AVAILABLE DATA ->
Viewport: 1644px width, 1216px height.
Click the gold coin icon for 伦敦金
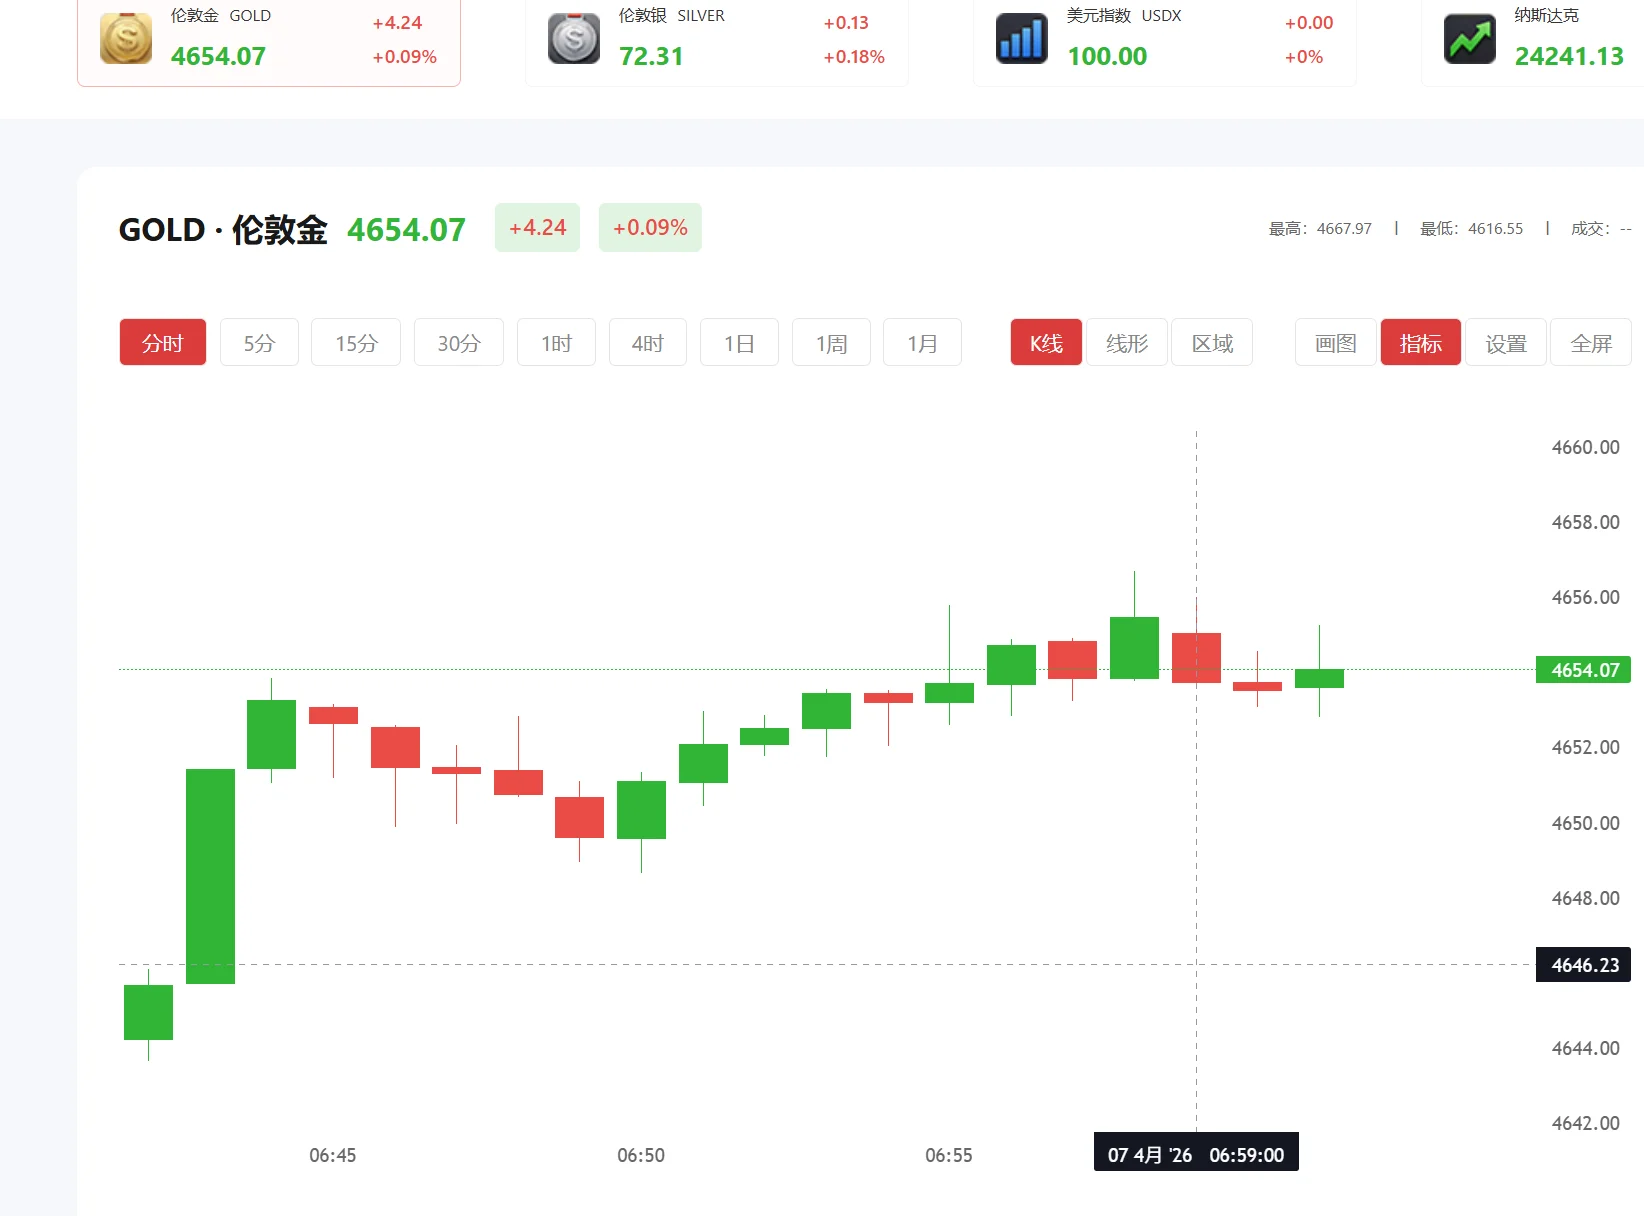click(124, 37)
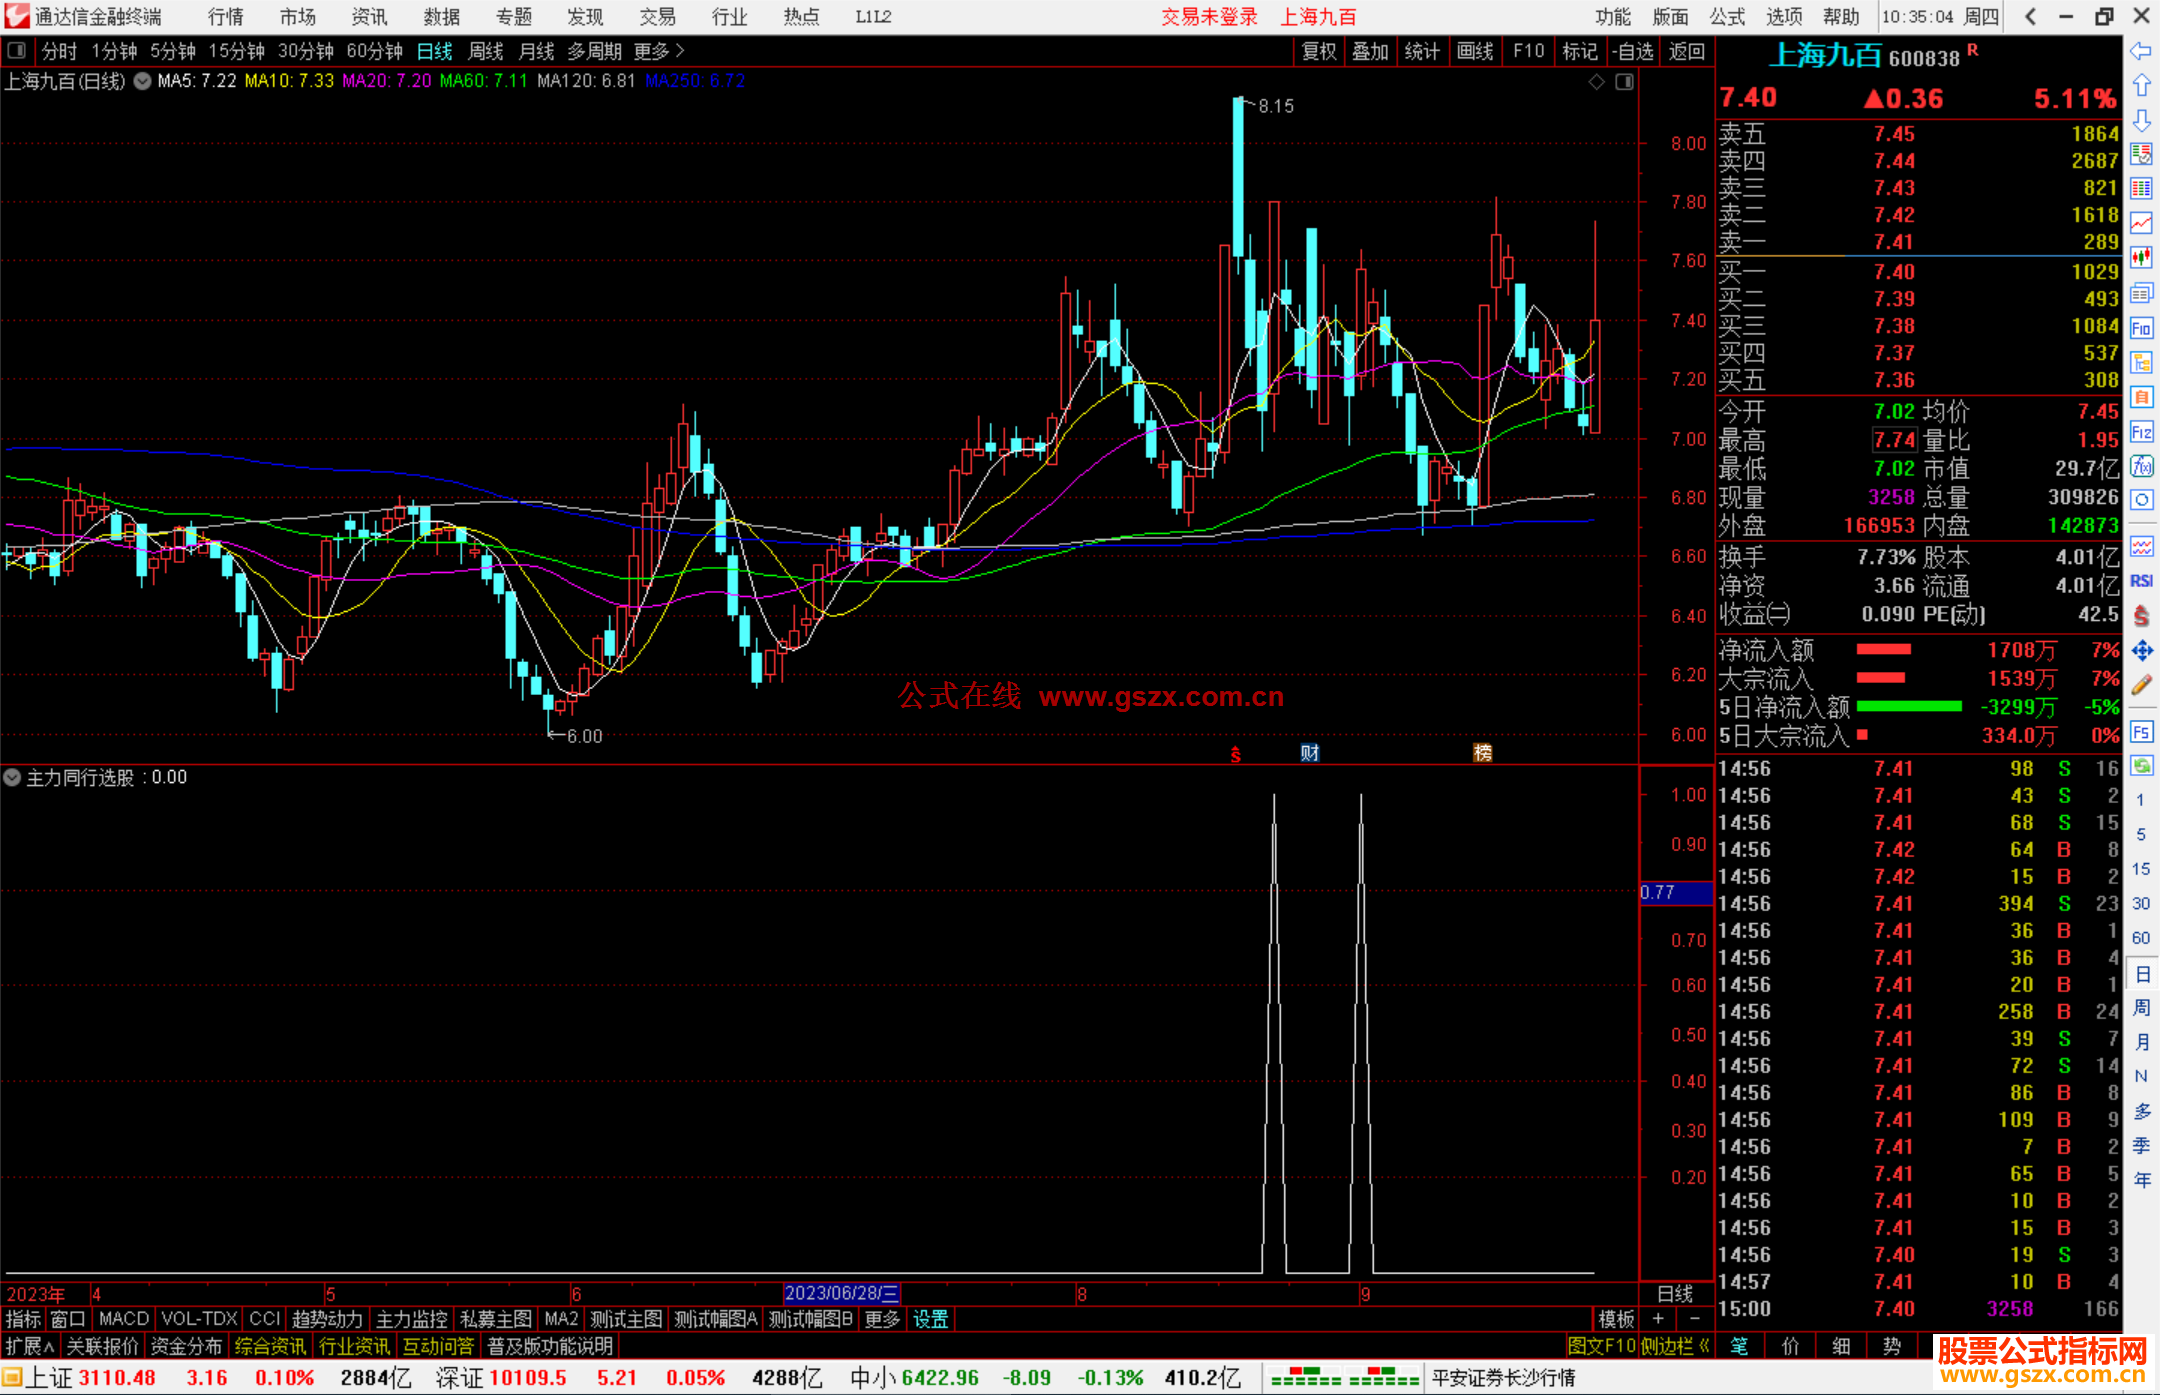Viewport: 2160px width, 1395px height.
Task: Click the left arrow back icon in sidebar
Action: (2141, 51)
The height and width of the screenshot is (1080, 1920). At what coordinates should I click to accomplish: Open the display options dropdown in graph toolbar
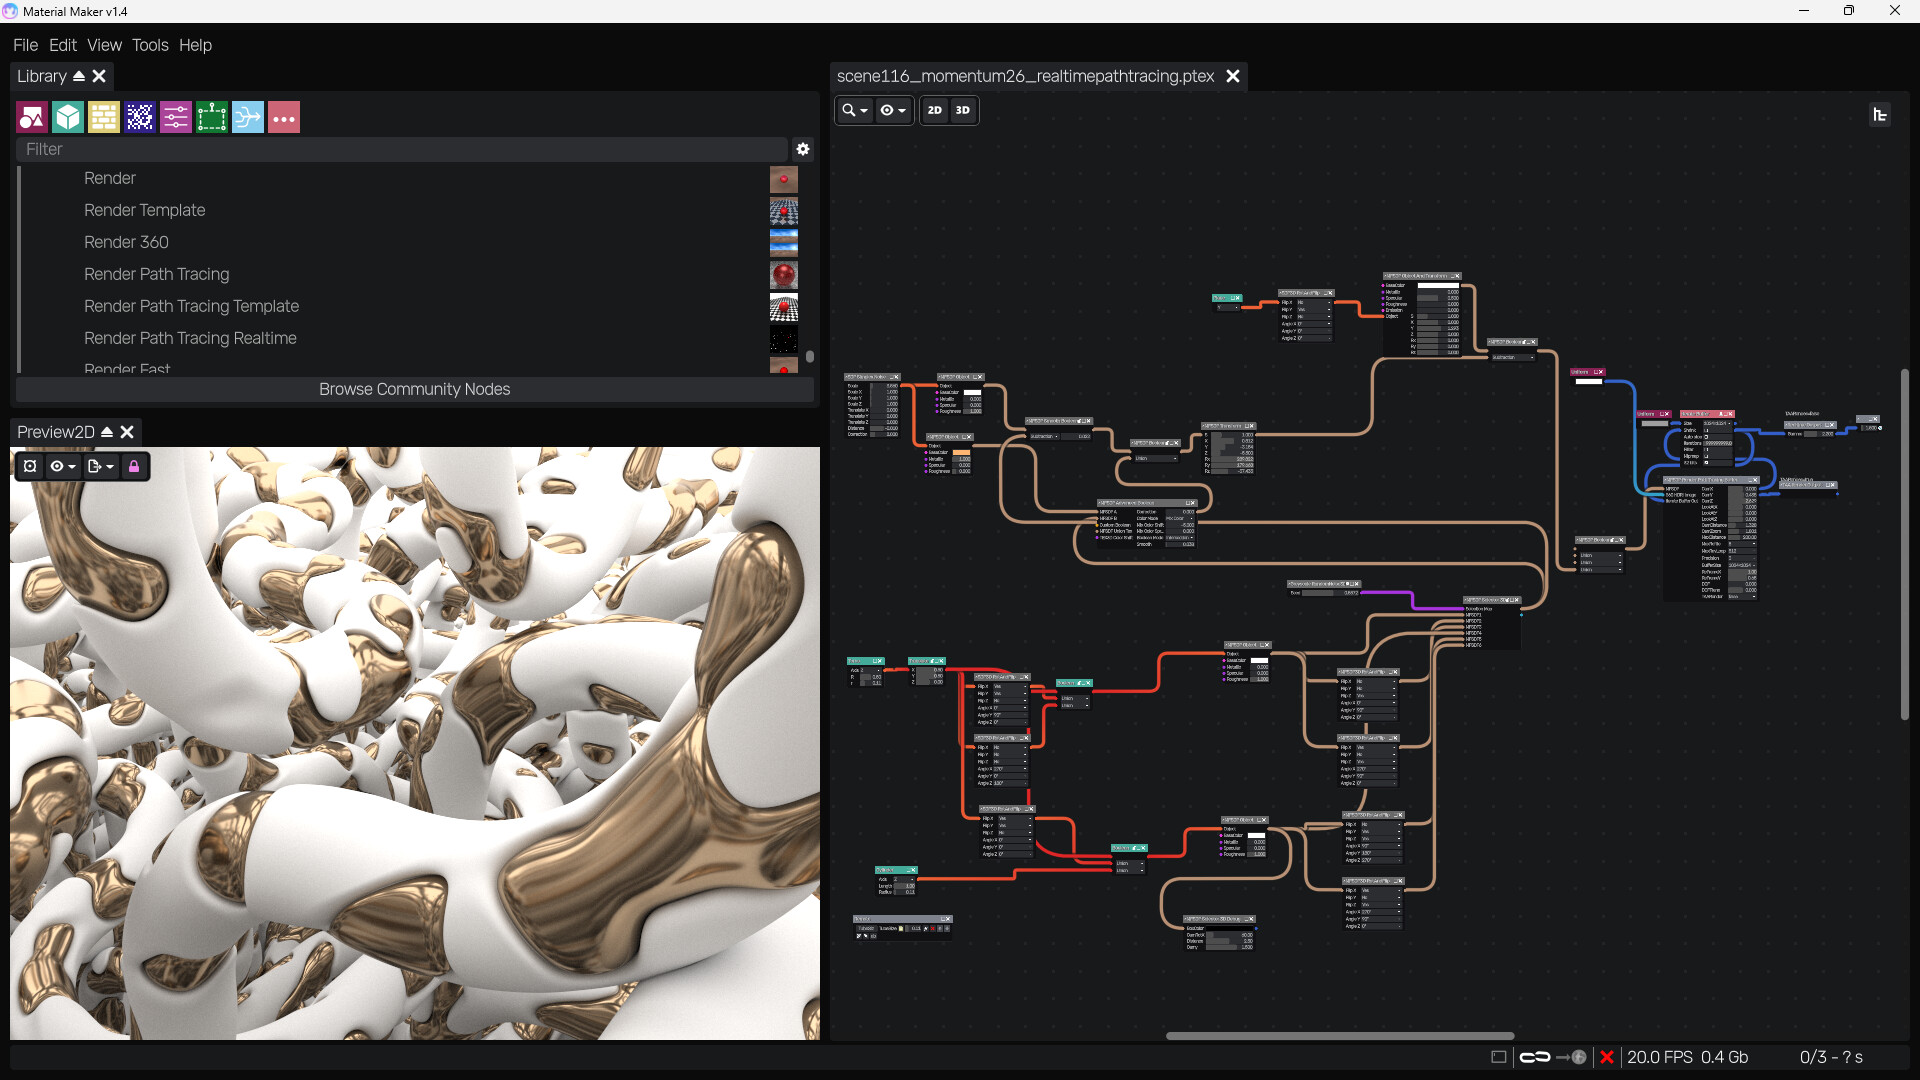point(893,110)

WORK ORDER -> Since the pictures are not wanted, copy only the text of the records above, exactly.

ANSWER FOR THE TASK ->
Viewport: 1644px width, 1216px height.
Click the gold coin icon for 伦敦金
click(124, 37)
Viewport: 2160px width, 1395px height.
Task: Click the left arrow back icon in sidebar
Action: (2141, 51)
The height and width of the screenshot is (1080, 1920). At what coordinates should I click to accomplish: Open the display options dropdown in graph toolbar
point(893,110)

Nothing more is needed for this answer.